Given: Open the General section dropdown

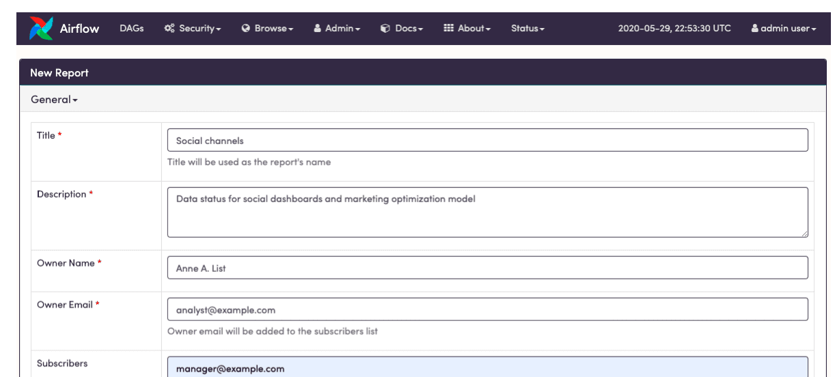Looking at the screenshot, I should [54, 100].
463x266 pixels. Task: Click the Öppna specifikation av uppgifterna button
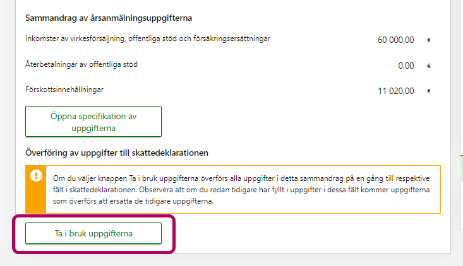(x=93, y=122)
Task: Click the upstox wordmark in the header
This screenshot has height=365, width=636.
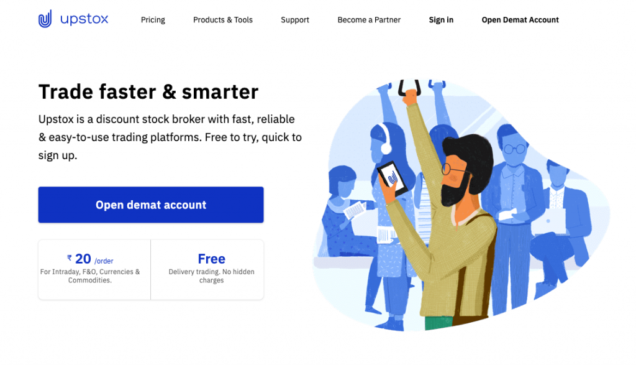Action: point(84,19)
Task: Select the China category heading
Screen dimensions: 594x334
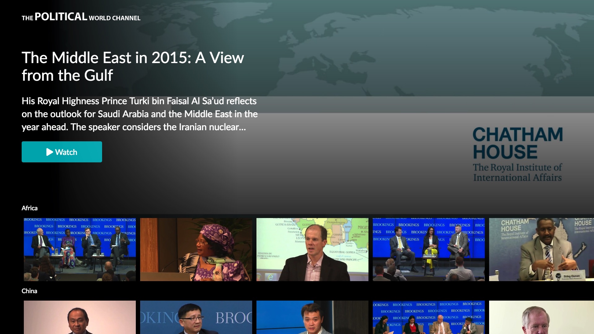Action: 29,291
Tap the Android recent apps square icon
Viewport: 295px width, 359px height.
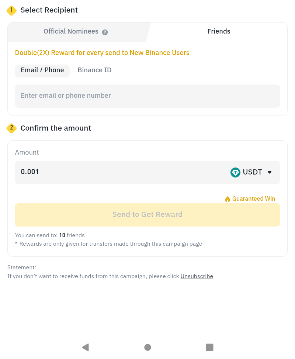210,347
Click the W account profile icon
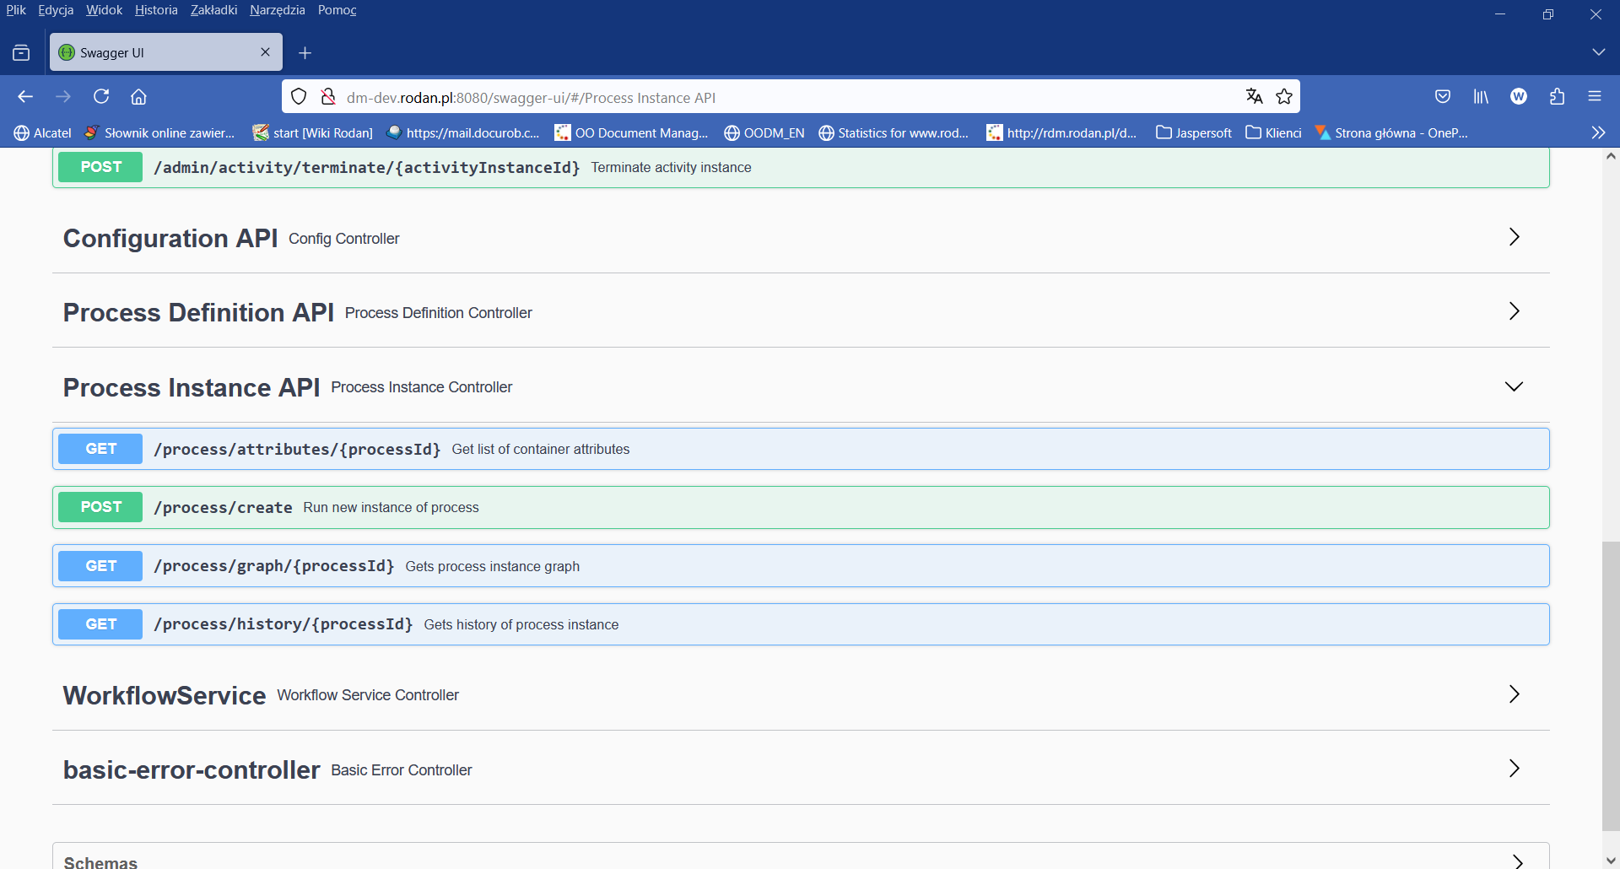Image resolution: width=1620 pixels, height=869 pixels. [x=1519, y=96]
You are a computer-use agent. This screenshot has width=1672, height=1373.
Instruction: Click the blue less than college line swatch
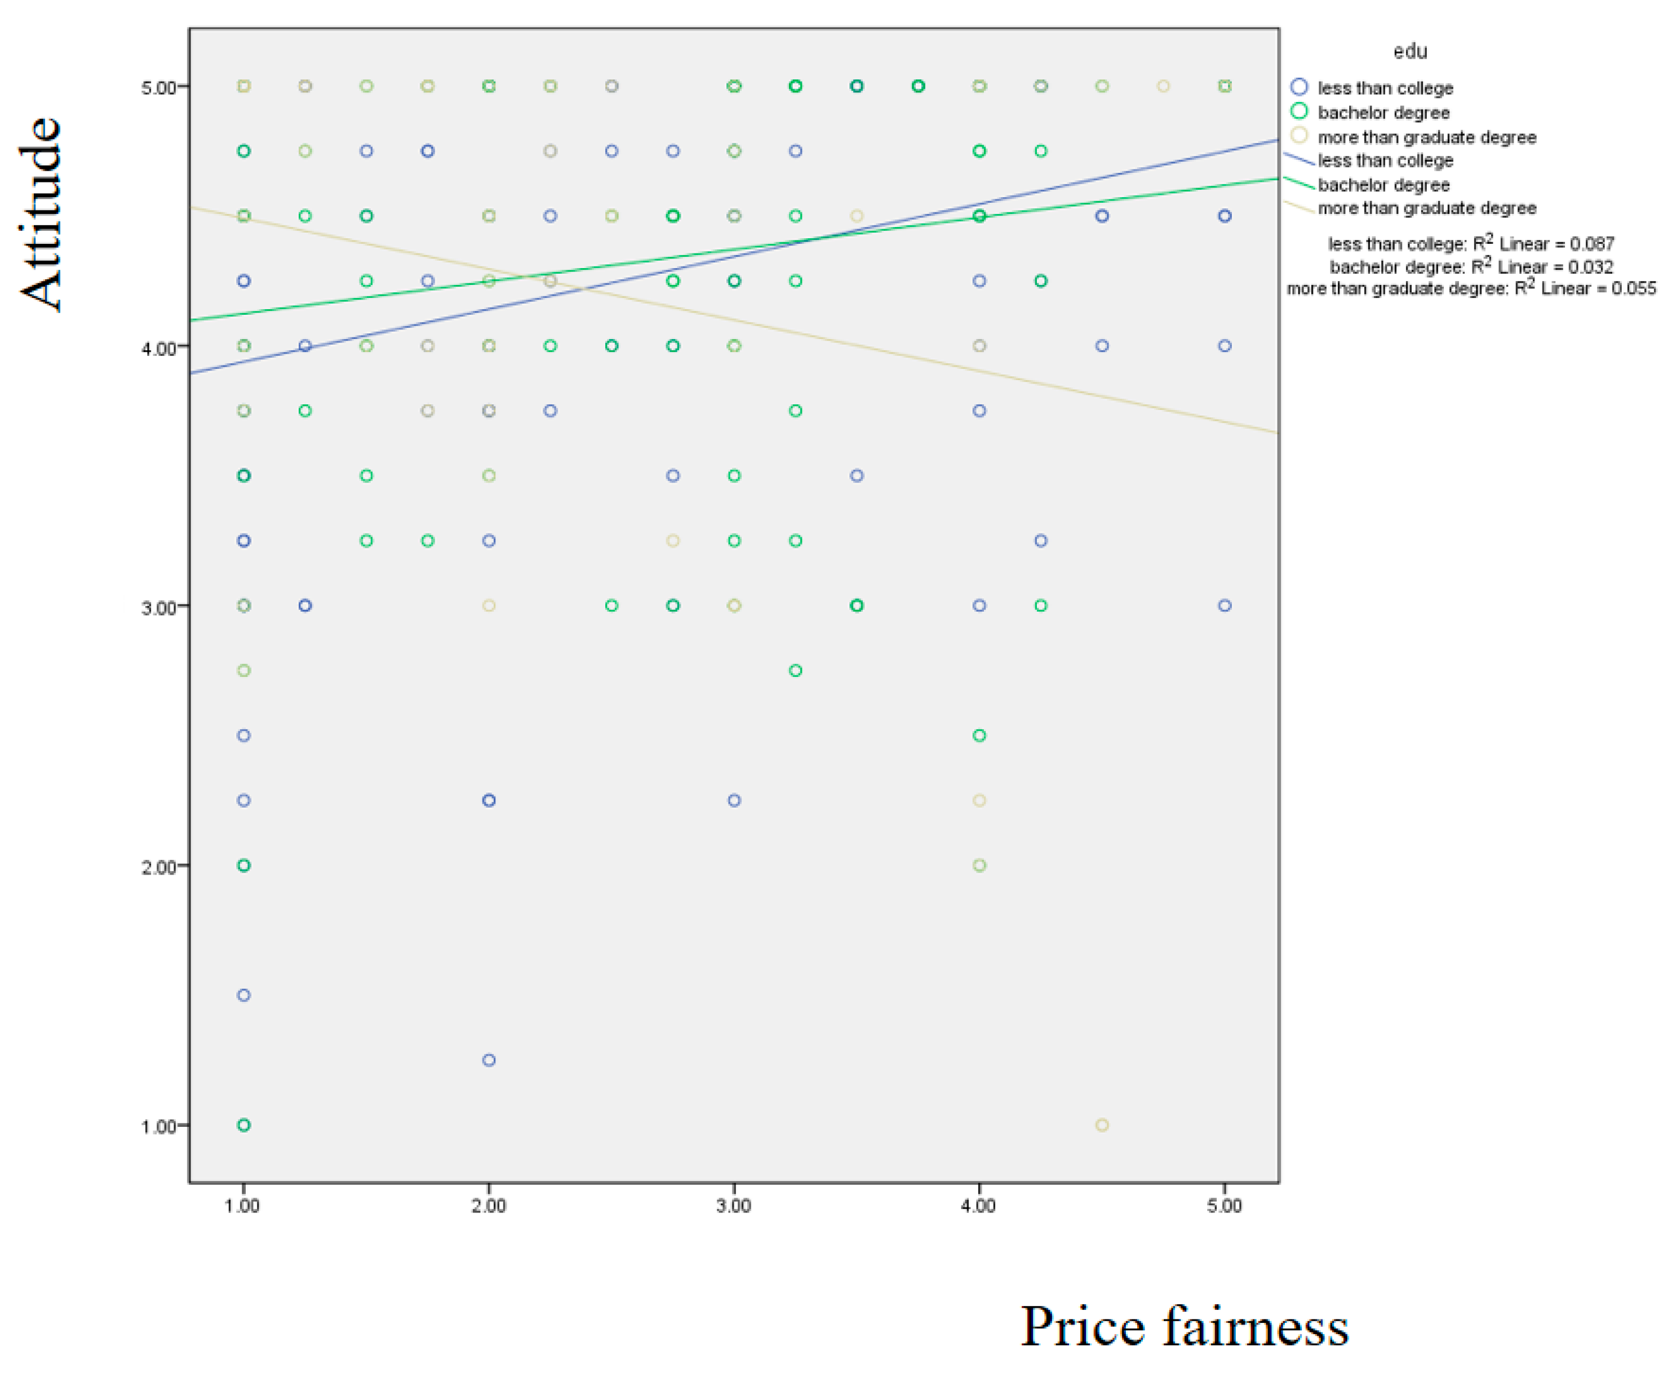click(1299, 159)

◆ ◆ ◆ ◆ ◆ ◆ ◆

TASK TO COMPLETE: Reproduce all of the records above word for word, leaving out the pictures.

RESPONSE FOR THIS EXERCISE:
Given: Open the General section dropdown

Looking at the screenshot, I should [54, 100].
463x266 pixels. Task: Click the Öppna specifikation av uppgifterna button
(x=93, y=122)
Task: Click the upstox wordmark in the header
This screenshot has height=365, width=636.
Action: point(84,19)
Task: Select the China category heading
Screen dimensions: 594x334
Action: 29,291
Tap the Android recent apps square icon
Viewport: 295px width, 359px height.
210,347
Click the W account profile icon
Image resolution: width=1620 pixels, height=869 pixels. [x=1519, y=96]
You are a computer-use agent. This screenshot has width=1672, height=1373.
Instruction: Click the blue less than college line swatch
click(1299, 159)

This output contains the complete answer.